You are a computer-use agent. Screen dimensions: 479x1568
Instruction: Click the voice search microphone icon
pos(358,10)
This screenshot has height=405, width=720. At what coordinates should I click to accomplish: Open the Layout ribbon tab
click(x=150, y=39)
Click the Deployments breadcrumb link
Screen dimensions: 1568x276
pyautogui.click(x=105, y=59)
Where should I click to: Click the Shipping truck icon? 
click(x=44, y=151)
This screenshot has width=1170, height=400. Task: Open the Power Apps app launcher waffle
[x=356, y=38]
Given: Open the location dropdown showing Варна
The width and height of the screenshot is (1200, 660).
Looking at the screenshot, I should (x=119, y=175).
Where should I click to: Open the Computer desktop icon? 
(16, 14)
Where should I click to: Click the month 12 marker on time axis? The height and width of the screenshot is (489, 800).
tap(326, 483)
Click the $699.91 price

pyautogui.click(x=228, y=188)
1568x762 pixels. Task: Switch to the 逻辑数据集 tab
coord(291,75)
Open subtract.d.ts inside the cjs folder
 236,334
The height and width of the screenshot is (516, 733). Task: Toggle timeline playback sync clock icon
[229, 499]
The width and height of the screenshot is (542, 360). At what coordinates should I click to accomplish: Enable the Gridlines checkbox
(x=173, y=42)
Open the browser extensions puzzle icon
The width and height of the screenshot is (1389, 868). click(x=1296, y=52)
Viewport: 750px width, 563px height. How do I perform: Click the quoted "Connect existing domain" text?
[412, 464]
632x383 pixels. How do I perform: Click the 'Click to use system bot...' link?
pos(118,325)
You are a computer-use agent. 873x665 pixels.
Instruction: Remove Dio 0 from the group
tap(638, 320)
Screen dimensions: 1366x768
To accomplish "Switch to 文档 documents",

-=-=-

- Problem statement: Please copy out each entry exactly as it appears above.

- Solution for this task:
You are a computer-use agent. Screen dimensions: 479x1568
Instruction: Click the voice search microphone icon
pos(358,10)
This screenshot has height=405, width=720. At what coordinates should I click to accomplish: Open the Layout ribbon tab
click(x=150, y=39)
Click the Deployments breadcrumb link
Screen dimensions: 1568x276
pyautogui.click(x=105, y=59)
Where should I click to: Click the Shipping truck icon? 
click(x=44, y=151)
This screenshot has width=1170, height=400. Task: Open the Power Apps app launcher waffle
[x=356, y=38]
Given: Open the location dropdown showing Варна
The width and height of the screenshot is (1200, 660).
Looking at the screenshot, I should (x=119, y=175).
Where should I click to: Open the Computer desktop icon? 
(16, 14)
Where should I click to: Click the month 12 marker on time axis? The height and width of the screenshot is (489, 800).
tap(326, 483)
Click the $699.91 price

pyautogui.click(x=228, y=188)
1568x762 pixels. Task: Switch to the 逻辑数据集 tab
coord(291,75)
Open subtract.d.ts inside the cjs folder
 236,334
The height and width of the screenshot is (516, 733). Task: Toggle timeline playback sync clock icon
[229, 499]
The width and height of the screenshot is (542, 360). At what coordinates should I click to accomplish: Enable the Gridlines checkbox
(x=173, y=42)
Open the browser extensions puzzle icon
The width and height of the screenshot is (1389, 868). click(x=1296, y=52)
Viewport: 750px width, 563px height. How do I perform: Click the quoted "Connect existing domain" text?
[412, 464]
632x383 pixels. How do I perform: Click the 'Click to use system bot...' link?
pos(118,325)
You are a computer-use agent. 873x665 pixels.
Instruction: Remove Dio 0 from the group
tap(638, 320)
Screen dimensions: 1366x768
To accomplish "Switch to 文档 documents",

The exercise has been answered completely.